Quando o primeiro programa foi ao ar, no dia 10 de junho, Francielle estava no oitavo mês de gravidez de Valentina. Alarmados com as conseqüências do aquecimento global, os pais resolveram ir em busca de informações que tornassem possível imaginar o mundo em 2043, quando a menina terá 36 anos, a idade de Gabriel hoje. Até agora já foram exibidos quatro episódios da série, tratando do futuro das praias, do lixo, dos alimentos e da água.

O casal trabalhou até agora com dados sobre a redução do número de peixes nos oceanos, a quantidade de lixo gerado por cada ser humano, os impactos da produção de alimentos sobre os ecossistemas naturais e as várias formas de desperdício de água. Entrevistam, além de especialistas em diversas áreas, cidadãos comuns nas ruas, chamando-nos à reflexão sobre as conseqüências de nossas atividades cotidianas. Impressionou-me em especial a postura coerente e corajosa do pai da Valentina, que ataca o modo de vida que está levando a humanidade ao colapso sem sentir vergonha de assumir-se como parte do problema.

Exemplo: no episódio sobre alimentação, o casal conversa com um açougueiro sobre os vários impactos da produção de carne vermelha no meio ambiente. Informam que para cada quilo de carne produzido são gastos cinco mil litros de água (para um quilo de pão são necessários apenas 150 litros), entre outras informações que deixam claros os malefícios do consumo da popular fonte de proteínas em comparação com outros alimentos. Mas, ao final da conversa, acabam comprando o produto, pois, dizem, “não dá para ficar sem carne”.

O fundamental neste debate levado ao grande público pela revista eletrônica semanal é que ninguém hoje no mundo pode se colocar à parte do problema. Mesmo sendo um programa com o “padrão globo” de superficialidade nos debates, ele mostra que, quando nos aprofundamos, um pouco que seja, no tema, chegamos inevitavelmente à conclusão de que uma grande parte de nossas atividades cotidianas colaboram direta ou indiretamente para agravar o efeito estufa. E é importante que a população como um todo tenha consciência disso.

Há, claro, inúmeras maneiras de mitigar nosso impacto, que podem e devem ser aplicadas e inseridas na nossa rotina, mas tentar se colocar totalmente livre de responsabilidade é bem próximo do impossível, especialmente para quem vive nas cidades.

Entre pontos negativos do quadro, destaca-se a indelicadeza de Gabriel em muitas das abordagens, como, por exemplo, quando tentou enfiar quatro cebolas na carteira de uma senhora (duas não couberam mesmo) que não havia trazido sacolas de casa, estratégia defendida como ecologicamente correta.
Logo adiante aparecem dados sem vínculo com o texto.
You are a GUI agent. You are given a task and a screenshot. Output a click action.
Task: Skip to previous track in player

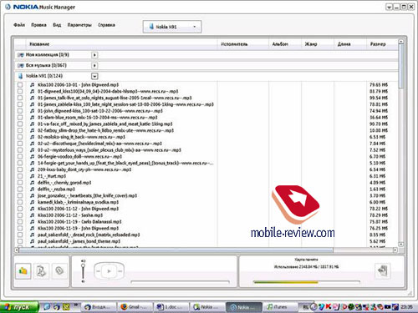coord(98,271)
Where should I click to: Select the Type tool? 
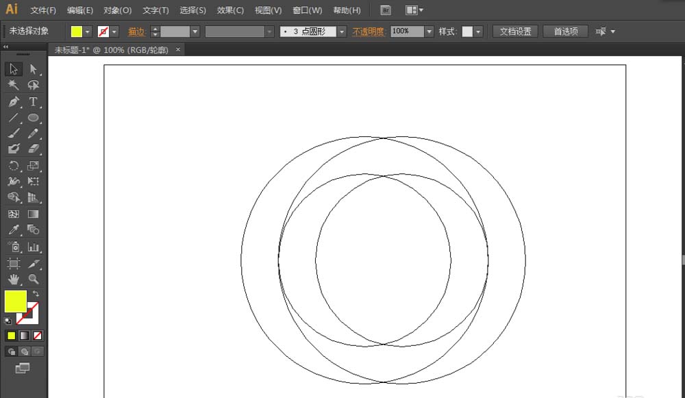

A formação de um exército de eco-patrulhadores agressivos é tudo que a causa ecológica não precisa.

O programa também acaba perpetuando alguns graves equívocos conceituais, como a idéia de que a elevação das temperaturas nas cidades, quando comparadas às verificadas há algumas décadas, já é um efeito do aquecimento global. Na verdade, os estudos mostram que o aumento real da temperatura no planeta ainda não chegou a 1°C e que a sensação térmica nas grandes centros urbanos cresceu pela perda de vegetação e pelo aumento do concreto (as tais ilhas de calor). Dizer que o avanço do mar sobre as cidades é reflexo das mudanças climáticas é também trabalhar irresponsavelmente com o catastrofismo. As geleiras mal começaram a derreter e os problemas nesse sentido são quase sempre causados pelo urbanismo mal planejado.
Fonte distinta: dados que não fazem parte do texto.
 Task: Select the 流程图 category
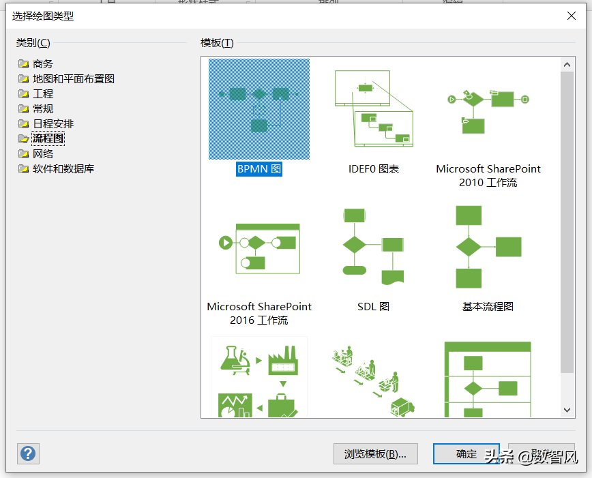point(48,138)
Iniciativas como a do casal gaúcho e da Globo, que abriu espaço em sua programação para que milhões tenham acesso a este tipo de abordagem sobre o aquecimento global e suas conseqüências, são de grande importância. Idéias assim devem ser louvadas e valorizadas para que se tornem cada vez mais freqüentes e mais aprofundadas, em todos os meios de comunicação. A conscientização e o debate constante são os primeiros e talvez os mais importantes passos para que encontremos a saída deste labirinto no qual nos metemos.
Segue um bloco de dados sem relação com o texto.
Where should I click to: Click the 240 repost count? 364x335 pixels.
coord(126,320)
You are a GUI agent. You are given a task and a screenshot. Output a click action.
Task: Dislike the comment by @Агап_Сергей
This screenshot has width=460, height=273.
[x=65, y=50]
PS - Para aqueles que ficaram interessados e que, como eu, não têm paciência para ficar em frente à TV no domingo à noite esperando o quadro ser apresentado, o site da Rede Globo disponibiliza todos os programas já veiculados. Basta clicar em “vídeos” e em seguida inserir as palavras-chave na busca.

 

 

Danilo Pretti Di Giorgi é jornalista.